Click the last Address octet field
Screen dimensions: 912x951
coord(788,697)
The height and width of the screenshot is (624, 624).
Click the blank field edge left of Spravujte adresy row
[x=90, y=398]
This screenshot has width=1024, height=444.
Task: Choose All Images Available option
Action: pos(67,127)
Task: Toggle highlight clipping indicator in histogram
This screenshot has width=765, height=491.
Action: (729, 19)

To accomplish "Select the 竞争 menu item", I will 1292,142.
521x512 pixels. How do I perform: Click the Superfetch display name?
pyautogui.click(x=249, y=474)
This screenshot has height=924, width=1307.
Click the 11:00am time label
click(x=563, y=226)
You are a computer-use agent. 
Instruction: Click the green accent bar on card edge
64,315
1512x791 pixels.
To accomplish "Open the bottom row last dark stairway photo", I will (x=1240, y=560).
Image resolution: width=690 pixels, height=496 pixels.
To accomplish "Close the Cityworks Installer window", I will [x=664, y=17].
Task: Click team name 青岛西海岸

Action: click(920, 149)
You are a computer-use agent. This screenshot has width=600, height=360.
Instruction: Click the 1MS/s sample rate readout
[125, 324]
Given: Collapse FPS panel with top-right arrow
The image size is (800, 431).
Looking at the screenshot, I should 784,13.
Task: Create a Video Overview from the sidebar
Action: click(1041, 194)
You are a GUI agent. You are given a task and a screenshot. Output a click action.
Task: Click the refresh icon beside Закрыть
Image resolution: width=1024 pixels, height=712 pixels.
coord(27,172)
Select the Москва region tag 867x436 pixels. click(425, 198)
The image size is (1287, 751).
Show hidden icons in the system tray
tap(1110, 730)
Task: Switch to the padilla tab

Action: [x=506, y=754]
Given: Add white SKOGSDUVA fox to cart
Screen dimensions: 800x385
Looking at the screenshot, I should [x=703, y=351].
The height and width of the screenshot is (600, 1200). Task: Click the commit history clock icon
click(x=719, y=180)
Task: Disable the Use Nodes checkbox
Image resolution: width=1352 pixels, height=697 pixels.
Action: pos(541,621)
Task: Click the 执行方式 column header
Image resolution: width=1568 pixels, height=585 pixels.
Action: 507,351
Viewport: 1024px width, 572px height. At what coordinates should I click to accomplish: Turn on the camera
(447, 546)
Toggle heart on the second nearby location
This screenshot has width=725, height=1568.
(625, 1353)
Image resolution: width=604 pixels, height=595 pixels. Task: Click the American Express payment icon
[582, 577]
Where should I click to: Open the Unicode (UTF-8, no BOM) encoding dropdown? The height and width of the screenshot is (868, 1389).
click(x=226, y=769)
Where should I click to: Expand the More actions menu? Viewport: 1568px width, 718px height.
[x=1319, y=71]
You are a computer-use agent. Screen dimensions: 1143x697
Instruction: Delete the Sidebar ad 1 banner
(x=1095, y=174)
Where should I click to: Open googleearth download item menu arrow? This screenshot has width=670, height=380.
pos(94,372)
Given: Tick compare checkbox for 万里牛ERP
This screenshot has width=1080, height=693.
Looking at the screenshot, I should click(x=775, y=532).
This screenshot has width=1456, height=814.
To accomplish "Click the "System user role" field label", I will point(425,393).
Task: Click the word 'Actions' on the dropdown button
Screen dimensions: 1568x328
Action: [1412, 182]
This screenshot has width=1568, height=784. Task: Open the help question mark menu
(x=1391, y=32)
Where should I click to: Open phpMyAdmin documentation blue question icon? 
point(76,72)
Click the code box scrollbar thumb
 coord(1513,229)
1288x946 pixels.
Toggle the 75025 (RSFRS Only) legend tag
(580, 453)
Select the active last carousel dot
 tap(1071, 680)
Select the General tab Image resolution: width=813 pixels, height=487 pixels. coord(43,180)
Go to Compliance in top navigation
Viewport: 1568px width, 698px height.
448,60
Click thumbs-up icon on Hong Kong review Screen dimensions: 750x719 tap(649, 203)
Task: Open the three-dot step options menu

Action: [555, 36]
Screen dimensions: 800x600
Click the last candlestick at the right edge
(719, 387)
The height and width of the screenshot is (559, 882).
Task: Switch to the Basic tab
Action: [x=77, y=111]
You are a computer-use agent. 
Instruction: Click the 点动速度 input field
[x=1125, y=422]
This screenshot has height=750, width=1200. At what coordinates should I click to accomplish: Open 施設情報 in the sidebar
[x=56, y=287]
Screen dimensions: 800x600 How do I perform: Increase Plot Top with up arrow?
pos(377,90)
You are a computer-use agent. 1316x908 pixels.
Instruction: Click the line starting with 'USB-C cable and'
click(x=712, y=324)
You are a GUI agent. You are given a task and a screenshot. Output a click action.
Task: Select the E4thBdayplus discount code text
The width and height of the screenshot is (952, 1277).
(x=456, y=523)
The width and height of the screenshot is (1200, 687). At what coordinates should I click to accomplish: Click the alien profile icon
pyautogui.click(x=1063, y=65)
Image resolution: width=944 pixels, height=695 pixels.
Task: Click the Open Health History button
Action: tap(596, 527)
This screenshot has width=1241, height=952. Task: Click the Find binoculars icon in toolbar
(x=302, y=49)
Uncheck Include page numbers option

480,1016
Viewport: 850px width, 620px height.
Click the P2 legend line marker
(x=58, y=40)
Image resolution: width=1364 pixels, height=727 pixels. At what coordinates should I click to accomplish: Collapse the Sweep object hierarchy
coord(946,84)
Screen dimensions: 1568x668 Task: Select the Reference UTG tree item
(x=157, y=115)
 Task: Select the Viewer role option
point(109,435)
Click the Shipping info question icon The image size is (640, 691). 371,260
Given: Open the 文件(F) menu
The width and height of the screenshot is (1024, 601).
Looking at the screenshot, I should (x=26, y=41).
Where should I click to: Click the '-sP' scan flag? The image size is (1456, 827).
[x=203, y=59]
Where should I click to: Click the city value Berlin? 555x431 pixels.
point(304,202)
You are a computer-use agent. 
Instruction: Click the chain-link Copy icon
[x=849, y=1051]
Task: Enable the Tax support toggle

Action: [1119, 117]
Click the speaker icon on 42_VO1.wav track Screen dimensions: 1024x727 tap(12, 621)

--------------------------------------------------

* **Your objective**:
Your reply should repeat the entire listing, word for word and complete.

* **Answer space**:
Click the last Address octet field
Screen dimensions: 912x951
coord(788,697)
The height and width of the screenshot is (624, 624).
Click the blank field edge left of Spravujte adresy row
[x=90, y=398]
This screenshot has width=1024, height=444.
Task: Choose All Images Available option
Action: pos(67,127)
Task: Toggle highlight clipping indicator in histogram
This screenshot has width=765, height=491.
Action: (729, 19)

To accomplish "Select the 竞争 menu item", I will 1292,142.
521x512 pixels. How do I perform: Click the Superfetch display name?
pyautogui.click(x=249, y=474)
This screenshot has height=924, width=1307.
Click the 11:00am time label
click(x=563, y=226)
You are a computer-use agent. 
Instruction: Click the green accent bar on card edge
64,315
1512x791 pixels.
To accomplish "Open the bottom row last dark stairway photo", I will (x=1240, y=560).
Image resolution: width=690 pixels, height=496 pixels.
To accomplish "Close the Cityworks Installer window", I will [x=664, y=17].
Task: Click team name 青岛西海岸

Action: click(920, 149)
You are a computer-use agent. This screenshot has width=600, height=360.
Instruction: Click the 1MS/s sample rate readout
[125, 324]
Given: Collapse FPS panel with top-right arrow
The image size is (800, 431).
Looking at the screenshot, I should 784,13.
Task: Create a Video Overview from the sidebar
Action: click(1041, 194)
You are a GUI agent. You are given a task and a screenshot. Output a click action.
Task: Click the refresh icon beside Закрыть
Image resolution: width=1024 pixels, height=712 pixels.
coord(27,172)
Select the Москва region tag 867x436 pixels. click(425, 198)
The image size is (1287, 751).
Show hidden icons in the system tray
tap(1110, 730)
Task: Switch to the padilla tab

Action: [x=506, y=754]
Given: Add white SKOGSDUVA fox to cart
Screen dimensions: 800x385
Looking at the screenshot, I should [x=703, y=351].
The height and width of the screenshot is (600, 1200). Task: Click the commit history clock icon
click(x=719, y=180)
Task: Disable the Use Nodes checkbox
Image resolution: width=1352 pixels, height=697 pixels.
Action: pos(541,621)
Task: Click the 执行方式 column header
Image resolution: width=1568 pixels, height=585 pixels.
Action: 507,351
Viewport: 1024px width, 572px height. At what coordinates should I click to accomplish: Turn on the camera
(447, 546)
Toggle heart on the second nearby location
This screenshot has width=725, height=1568.
(625, 1353)
Image resolution: width=604 pixels, height=595 pixels. Task: Click the American Express payment icon
[582, 577]
Where should I click to: Open the Unicode (UTF-8, no BOM) encoding dropdown? The height and width of the screenshot is (868, 1389).
click(x=226, y=769)
Where should I click to: Expand the More actions menu? Viewport: 1568px width, 718px height.
[x=1319, y=71]
You are a computer-use agent. Screen dimensions: 1143x697
Instruction: Delete the Sidebar ad 1 banner
(x=1095, y=174)
Where should I click to: Open googleearth download item menu arrow? This screenshot has width=670, height=380.
pos(94,372)
Given: Tick compare checkbox for 万里牛ERP
This screenshot has width=1080, height=693.
Looking at the screenshot, I should click(x=775, y=532).
This screenshot has width=1456, height=814.
To accomplish "Click the "System user role" field label", I will point(425,393).
Task: Click the word 'Actions' on the dropdown button
Screen dimensions: 1568x328
Action: [1412, 182]
This screenshot has width=1568, height=784. Task: Open the help question mark menu
(x=1391, y=32)
Where should I click to: Open phpMyAdmin documentation blue question icon? 
point(76,72)
Click the code box scrollbar thumb
 coord(1513,229)
1288x946 pixels.
Toggle the 75025 (RSFRS Only) legend tag
(580, 453)
Select the active last carousel dot
 tap(1071, 680)
Select the General tab Image resolution: width=813 pixels, height=487 pixels. coord(43,180)
Go to Compliance in top navigation
Viewport: 1568px width, 698px height.
448,60
Click thumbs-up icon on Hong Kong review Screen dimensions: 750x719 tap(649, 203)
Task: Open the three-dot step options menu

Action: [555, 36]
Screen dimensions: 800x600
Click the last candlestick at the right edge
(719, 387)
The height and width of the screenshot is (559, 882).
Task: Switch to the Basic tab
Action: [x=77, y=111]
You are a computer-use agent. 
Instruction: Click the 点动速度 input field
[x=1125, y=422]
This screenshot has height=750, width=1200. At what coordinates should I click to accomplish: Open 施設情報 in the sidebar
[x=56, y=287]
Screen dimensions: 800x600 How do I perform: Increase Plot Top with up arrow?
pos(377,90)
You are a computer-use agent. 1316x908 pixels.
Instruction: Click the line starting with 'USB-C cable and'
click(x=712, y=324)
You are a GUI agent. You are given a task and a screenshot. Output a click action.
Task: Select the E4thBdayplus discount code text
The width and height of the screenshot is (952, 1277).
(x=456, y=523)
The width and height of the screenshot is (1200, 687). At what coordinates should I click to accomplish: Click the alien profile icon
pyautogui.click(x=1063, y=65)
Image resolution: width=944 pixels, height=695 pixels.
Task: Click the Open Health History button
Action: tap(596, 527)
This screenshot has width=1241, height=952. Task: Click the Find binoculars icon in toolbar
(x=302, y=49)
Uncheck Include page numbers option

480,1016
Viewport: 850px width, 620px height.
Click the P2 legend line marker
(x=58, y=40)
Image resolution: width=1364 pixels, height=727 pixels. At what coordinates should I click to accomplish: Collapse the Sweep object hierarchy
coord(946,84)
Screen dimensions: 1568x668 Task: Select the Reference UTG tree item
(x=157, y=115)
 Task: Select the Viewer role option
point(109,435)
Click the Shipping info question icon The image size is (640, 691). 371,260
Given: Open the 文件(F) menu
The width and height of the screenshot is (1024, 601).
Looking at the screenshot, I should (x=26, y=41).
Where should I click to: Click the '-sP' scan flag? The image size is (1456, 827).
[x=203, y=59]
Where should I click to: Click the city value Berlin? 555x431 pixels.
point(304,202)
You are a computer-use agent. 
Instruction: Click the chain-link Copy icon
[x=849, y=1051]
Task: Enable the Tax support toggle

Action: [1119, 117]
Click the speaker icon on 42_VO1.wav track Screen dimensions: 1024x727 tap(12, 621)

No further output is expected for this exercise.